Government's extravagance inconveniences public
Daily Mirror Editorial
Dec 12, 2011

Firstly, it was the Hambantota port that couldn’t draw the expected number of ships. Then there was the talk to construct an airport in the hill capital. Losing the bid for the 2018 Commonwealth Games was a blessing in disguise; yet the southern expressway was declared open with much pomp and heraldry. A few weekend papers predicted a possible price hike in the essential consumer goods when the Colombo Stock Exchange is struggling to find a foothold due to the devaluation of the rupee. For those who thought the government they voted into power would take them to an oasis at the end of the thirty-year war , waking up from the slumbers to the bitter realities is not as easy as placing the cross-marks in the ballot paper. For them, Christmas and New Year have become two events in another country, a terrain where they no longer belong.

It is against this backdrop, the government’s plan to build a sports village in Hambantota was revealed by the opposition in Parliament last week; a revelation neither denied nor challenged by the Sports Minister or any other responsible authority. It is said the proposed sports village will pervade in an area of 1400 acres while the required land for the project will be provided by filling up six tanks that currently provide water for agricultural purposes. The argument that resettling people due to development projects had not been a new thing and that it is being done for their benefit, does not seem to be valid anymore.

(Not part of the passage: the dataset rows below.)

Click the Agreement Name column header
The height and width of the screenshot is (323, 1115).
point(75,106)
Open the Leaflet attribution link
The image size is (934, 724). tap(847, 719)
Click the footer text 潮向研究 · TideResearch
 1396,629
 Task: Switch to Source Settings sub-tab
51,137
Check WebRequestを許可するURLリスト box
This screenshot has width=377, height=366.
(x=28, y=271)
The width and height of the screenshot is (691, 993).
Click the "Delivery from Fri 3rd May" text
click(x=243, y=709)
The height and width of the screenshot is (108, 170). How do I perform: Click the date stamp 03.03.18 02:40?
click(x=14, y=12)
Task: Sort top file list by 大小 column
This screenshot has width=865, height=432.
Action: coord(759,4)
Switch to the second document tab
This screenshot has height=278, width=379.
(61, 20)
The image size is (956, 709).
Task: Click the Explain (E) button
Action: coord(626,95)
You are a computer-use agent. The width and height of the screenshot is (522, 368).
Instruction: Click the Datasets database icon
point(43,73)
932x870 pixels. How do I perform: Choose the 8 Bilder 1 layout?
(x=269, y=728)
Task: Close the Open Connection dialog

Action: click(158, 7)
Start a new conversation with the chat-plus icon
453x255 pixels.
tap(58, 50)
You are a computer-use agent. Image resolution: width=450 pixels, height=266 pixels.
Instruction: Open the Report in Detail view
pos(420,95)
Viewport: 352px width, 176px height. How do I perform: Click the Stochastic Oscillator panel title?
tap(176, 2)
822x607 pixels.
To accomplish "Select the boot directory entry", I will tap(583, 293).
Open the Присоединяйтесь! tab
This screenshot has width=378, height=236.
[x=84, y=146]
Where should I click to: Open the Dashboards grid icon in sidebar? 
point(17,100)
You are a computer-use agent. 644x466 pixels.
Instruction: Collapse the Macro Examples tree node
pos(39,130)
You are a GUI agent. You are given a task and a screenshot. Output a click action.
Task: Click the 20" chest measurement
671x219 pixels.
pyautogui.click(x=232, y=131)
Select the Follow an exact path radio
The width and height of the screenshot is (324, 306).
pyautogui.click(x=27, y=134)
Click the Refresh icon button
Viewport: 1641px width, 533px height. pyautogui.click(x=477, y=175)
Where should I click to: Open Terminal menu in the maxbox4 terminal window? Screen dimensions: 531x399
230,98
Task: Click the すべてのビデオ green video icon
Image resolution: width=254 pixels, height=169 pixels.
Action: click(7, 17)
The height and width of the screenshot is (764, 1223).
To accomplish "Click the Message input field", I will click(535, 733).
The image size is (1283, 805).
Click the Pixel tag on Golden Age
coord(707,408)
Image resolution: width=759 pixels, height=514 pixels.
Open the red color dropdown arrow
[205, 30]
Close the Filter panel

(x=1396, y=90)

It may be true that, when the Mahaweli project was implemented, there were hundreds of houses, schools and many villages that had to be relocated. Despite many objections, the relocating had to be done for the common benefit of the country. Despite the initial outcries, that might even seem quite unfair now, Mahaweli thrived and those who were benefited by it thrived along with it. Apart from many a criticism, it was one or perhaps the only mega project that got its priorities right. The Mahaweli, came into existence to enhance public produce, generate electricity and encourage people to be self-sufficient. Thus, it became the modern continuation of the traditional symbol of prosperity.

However, if the government is looking forward to draw parallels from the Mahaweli projects to justify their shortsightedness and extravagance, they should think twice about it; because a sports village does not provide water for their paddy fields, neither does it contribute to the country’s electricity grid.

Perhaps, the government has already forgotten that the people in the South were the major contributors to their record mandate, and to render them homeless for another one of their fancy projects, is sheer ungratefulness. Ideally, in a democracy, those who elect their representatives into power have the supremacy to call them back, if they are unable to live up to people’s expectations. Instead, in Sri Lanka, the political irony is that once the people vote a government into power, the voters are thrown out of the houses by the newly elected people’s representatives.

The lifespan of this extravagance does not seem to be a short one. However, next time when a mandate is called, it will be the people’s chance to say ‘No’ to the incongruities and stupidities of its rulers. No doubt, there will be a margin; only it will not be favourable to those who misused and abused the power people entrusted on them.